Role of Mast Cells in Progressive Renal Diseases (1)
Mast cells are tissue-specific multifunctional cells, with diverse phenotypes in different anatomic sites in various species, collectively referred to as “mast cell heterogeneity.” They are located close to blood vessels, epithelia, and nerves in connective tissues, being strategic sentinels at primary immune barriers. Mast cells activate pathways including complement and signaling through microbial pattern recognition receptors, toll-like receptors (TLR), understanding of a role for mast cells in host defense in other diseases. Complement also activates mast cells, and complement-dependant microbial killing is at least partially dependent on mast cell function for full expression. In animal models, the important synergistic interaction between TLR in mast cells demonstrates upregulated cytokine production and increased survival from bacterial infection.

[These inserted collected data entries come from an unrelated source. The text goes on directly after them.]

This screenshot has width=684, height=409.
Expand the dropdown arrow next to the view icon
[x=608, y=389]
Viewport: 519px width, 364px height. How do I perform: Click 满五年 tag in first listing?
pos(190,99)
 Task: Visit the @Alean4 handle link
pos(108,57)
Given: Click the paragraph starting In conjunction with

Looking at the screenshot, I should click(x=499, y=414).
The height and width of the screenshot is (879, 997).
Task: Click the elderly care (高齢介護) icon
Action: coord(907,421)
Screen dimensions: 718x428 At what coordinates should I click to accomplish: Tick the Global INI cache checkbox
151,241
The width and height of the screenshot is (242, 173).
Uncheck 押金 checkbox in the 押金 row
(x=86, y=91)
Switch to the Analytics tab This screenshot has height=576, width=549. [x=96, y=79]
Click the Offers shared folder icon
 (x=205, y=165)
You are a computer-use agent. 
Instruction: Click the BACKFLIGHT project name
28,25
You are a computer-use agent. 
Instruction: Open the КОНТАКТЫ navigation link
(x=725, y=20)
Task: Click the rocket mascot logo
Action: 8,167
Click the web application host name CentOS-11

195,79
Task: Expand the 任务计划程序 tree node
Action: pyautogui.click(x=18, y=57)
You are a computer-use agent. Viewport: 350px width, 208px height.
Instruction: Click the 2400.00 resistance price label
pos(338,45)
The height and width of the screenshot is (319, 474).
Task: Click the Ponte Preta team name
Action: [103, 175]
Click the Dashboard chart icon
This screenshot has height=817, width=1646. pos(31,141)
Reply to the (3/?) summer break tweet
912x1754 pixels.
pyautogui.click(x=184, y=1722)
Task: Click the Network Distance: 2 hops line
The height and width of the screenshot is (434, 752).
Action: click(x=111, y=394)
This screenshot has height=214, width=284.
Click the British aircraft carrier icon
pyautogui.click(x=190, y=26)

Mast cells are also important in chronic inflammation with the capacity to produce a range of bioactive amines, proteoglycans, growth hormones, chemokines, and cytokines, which mediate a diverse range of mast cell function.
Mast cells are prominent in tubulointerstitial nephritis associated with progressive fibrosis and renal failure. These include almost all of the primary and secondary forms of glomerulonephritis, diabetic nephropathy, and allograft rejection, as well as amyloid, renovascular ischemia, reflux nephropathy, polycystic kidney disease, and drug-induced nephropathy. Mast cell presence is correlated semiquantitatively with fibrosis, progressive decline in glomerular filtration, and poor outcome. Mast cells elaborate cytokines, chemokines, and leukotrienes recruiting and activating leukocytes. Mast cell degranulation leads to the release of histamine, heparin, and cytokines, in particular IL-4 and TNF-α.
Mast cells have been associated with fibrosis in other organs besides the kidney, including skin, experimental models of lung fibrosis, and scleroderma. The models of homocysteine-induced cardiac remodeling and pancreatic fibrosis showed unexpected outcomes suggesting mast cells protect against the development of fibrosis. Preliminary studies in a murine model of ureteral obstruction also suggested that mast cells protect against fibrosis. Thus, data from experimental mast cell–deficient mice do not support the attractive hypothesis that mast cells play a profibrotic role in chronic renal disease.
Mast cells stimulate the migration of antigen-presenting cells to nodes through the release of IL-1, -3, and -6 and TNF. They also influence T cell differentiation: IL-4 and histamine direct Th2 responses as well as modulate the differentiation of Th17+ CD4 cells. Mast cells also have the potential to act as immunoregulators of adaptive immunity because of their potential to produce TGF-β, IL-4 and -10, and histamine.